Source passage:

***

Martin Newell’s Joy of Essex: We’ve got troubles, but the olde days were smelly and loutish

A bit of shenanigans… The Tavern Scene from William Hogarth’s 18th Century series of paintings A Rak

A bit of shenanigans The Tavern Scene from William Hogarths 18th Century series of paintings A Rakes Progress - Credit: Archant

Bored and faintly appalled lately by reports of murder and mayhem on our streets, I turn once again to the past, burying myself in a book, writes Martin Newell.

This time it is English Night Life by Thomas Burke. First published in late 1941, English Night Life – from Norman Curfew to the Present Blackout is a historical account of how we have behaved or misbehaved nocturnally, despite all attempts by State and Church to put a stop to it.

For a wartime edition, the book is amply illustrated with old prints and is a riveting read.

Partly because I have terrible reading habits, partly because of a personal fascination, I turn straight to the accounts of the 18th century, a period from which I sometimes cannot draw myself away. The 18th century is a compelling cocktail of filth, architectural grandeur, sex, violence, sartorial elegance, silliness and venality.

***

Dataset rows:
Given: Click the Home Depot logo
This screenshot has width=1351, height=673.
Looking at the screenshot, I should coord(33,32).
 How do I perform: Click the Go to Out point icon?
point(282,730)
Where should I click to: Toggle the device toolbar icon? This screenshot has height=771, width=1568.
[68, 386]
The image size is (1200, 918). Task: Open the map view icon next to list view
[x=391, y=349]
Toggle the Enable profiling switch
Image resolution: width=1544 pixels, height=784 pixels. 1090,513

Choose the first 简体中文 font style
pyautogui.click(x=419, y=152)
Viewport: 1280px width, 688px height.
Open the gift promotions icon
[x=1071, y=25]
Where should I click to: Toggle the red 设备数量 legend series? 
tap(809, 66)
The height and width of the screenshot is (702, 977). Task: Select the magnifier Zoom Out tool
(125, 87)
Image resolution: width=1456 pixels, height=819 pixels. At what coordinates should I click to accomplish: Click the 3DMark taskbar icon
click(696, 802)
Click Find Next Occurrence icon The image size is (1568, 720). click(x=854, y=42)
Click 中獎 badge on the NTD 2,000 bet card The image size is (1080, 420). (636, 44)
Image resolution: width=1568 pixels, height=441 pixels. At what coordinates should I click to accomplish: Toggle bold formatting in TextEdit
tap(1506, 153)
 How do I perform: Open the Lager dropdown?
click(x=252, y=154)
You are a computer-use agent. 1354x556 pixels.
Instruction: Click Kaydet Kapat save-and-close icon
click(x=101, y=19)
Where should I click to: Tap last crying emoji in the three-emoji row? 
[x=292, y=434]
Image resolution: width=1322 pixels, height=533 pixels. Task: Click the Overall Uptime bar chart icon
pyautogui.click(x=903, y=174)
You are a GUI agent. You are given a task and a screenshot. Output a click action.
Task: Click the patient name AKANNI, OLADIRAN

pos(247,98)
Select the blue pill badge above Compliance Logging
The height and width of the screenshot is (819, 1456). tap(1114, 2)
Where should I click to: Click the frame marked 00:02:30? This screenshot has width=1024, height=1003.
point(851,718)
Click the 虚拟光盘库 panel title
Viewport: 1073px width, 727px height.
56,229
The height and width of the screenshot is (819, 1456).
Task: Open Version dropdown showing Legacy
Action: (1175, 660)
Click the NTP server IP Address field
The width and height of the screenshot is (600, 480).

***

Tasks and exercises:
**a)** According to the Martin Newell column, when was English Night Life first published?
**b)** What ingredients does the Martin Newell column name in its "compelling cocktail" describing the 18th century? List every one.
**c)** Extend the Martin Newell column on English night life, picking up right after its final sentence.

Answers provided:
**a)** Late 1941.

**b)** Filth, architectural grandeur, sex, violence, sartorial elegance, silliness and venality.

**c)**
If there is one really puzzling thing about English history, however, it is this. From Elizabethan times to the Victorian era the clothes of the wealthy are decadently extravagant and ornate. The buildings, too, are often beautiful: baroque edifices, replete with pinnacles, turrets, crenellations, mullions and leaded lights. And yet, in almost all cases, the sanitary provisions of these ingenious people seem not to have advanced much beyond chamber pots and human dung hills.

I recall reading one account of Samuel Pepys, the 17th century diarist, senior naval administrator and one-time MP for Harwich.

He’d received an urgent message while at work, that Lady So-and-so had dropped into his town house unannounced.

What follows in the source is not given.